My maternal grandmother, Hélène, was a professional portrait artist. From time to time, as I catalog the family photos, I’ll recognize a photograph as the basis for a portrait that I grew up with in our home. Or sometimes it’s a photo that I recognize as the same era as particular painting. It’s like finding a photo of an old friend or a long-forgotten party. Even though I wasn’t even alive when the photo was taken I get a sense of recognition for the time and place because I knew the painting so intimately growing up with it in my home.
[Hélène Baronnie, 1950s? Sadly, the pastel on the right was water damaged in a flood and is lost to us.]

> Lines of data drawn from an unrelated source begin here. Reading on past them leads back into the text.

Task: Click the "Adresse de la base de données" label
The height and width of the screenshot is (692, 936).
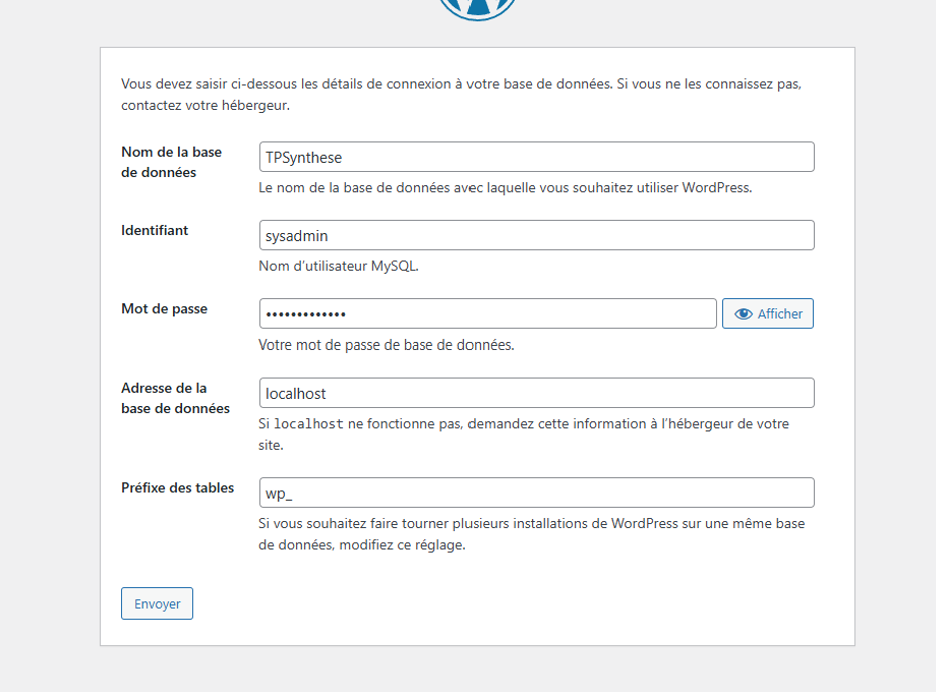Action: 175,398
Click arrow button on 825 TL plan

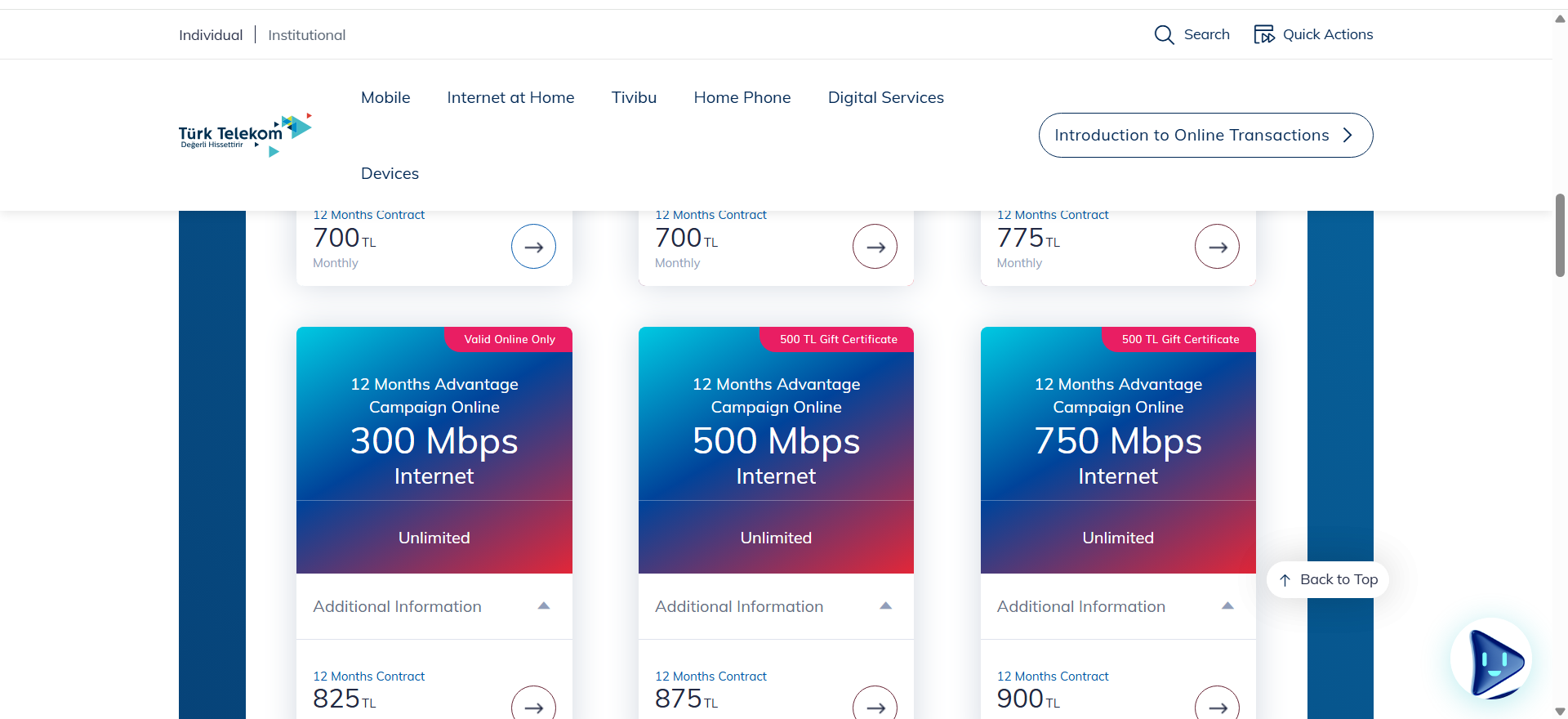(x=533, y=706)

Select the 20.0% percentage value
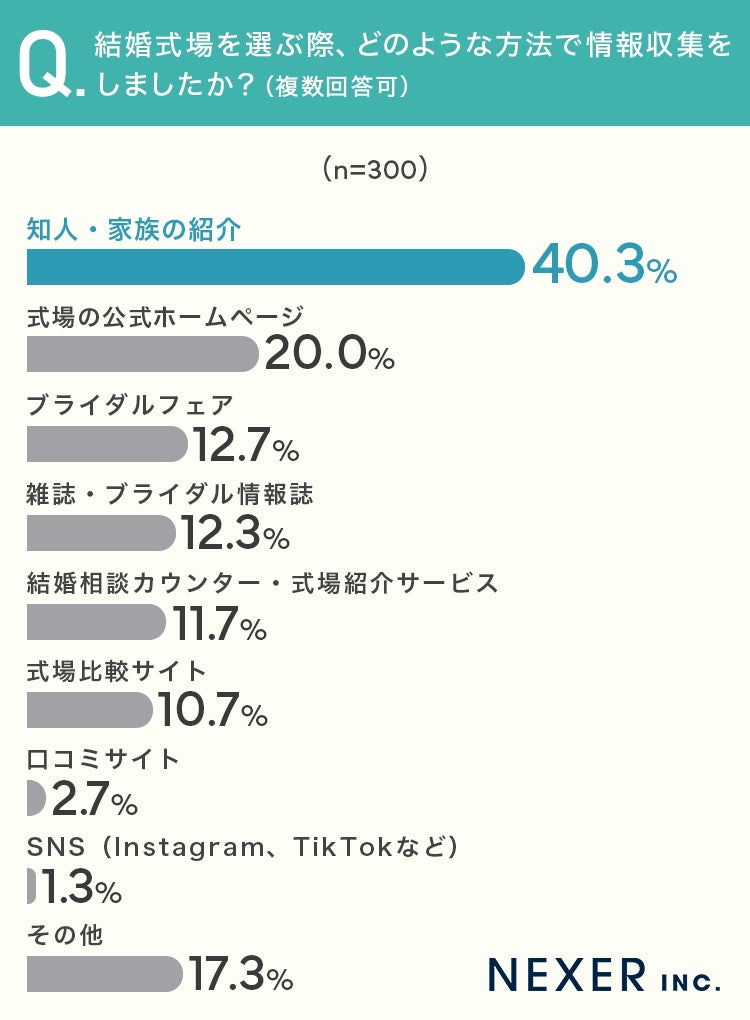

Many years after she’d died we’d find books tucked away in closets that were full of sketches that she’d used for portraits. The one below is a sketch she did of me as a young girl. An artist study is not particularly worthwhile when you own the finished painting and yet I can’t bear to just throw them away. So I scanned many of them instead.
I love the pastel she made from this series of photographs and the sketches. Next time I’m at my mom’s home I’ll take a photo of it and show it to you.
Minutes after I was born my grandmother was sketching me. This is a rare privilege.
[Samantha Chardin, Four years old? Maybe three?]
[Maria Baroni & Hélène Baronnie, 1960s Park Ridge, Illinois]
It is a funny thing to know that I will someday become the one who safeguards the dozens of portraits and that they may be passed down to future grandchildren. All these representations of my maternal family members could potentially hang on the walls of our descendents. All thanks to my grandmother Hélène and her great artistic talent.
I will share more of these with you in the future. There are literally hundreds of paintings. Not just the family portraits, but landscapes and paintings she did during her world travels that include depictions of exotic places and people.
[One of Hélène Baronnie’s exhibitions in New York City, 1970s.]
Every wall in our home looked something like this.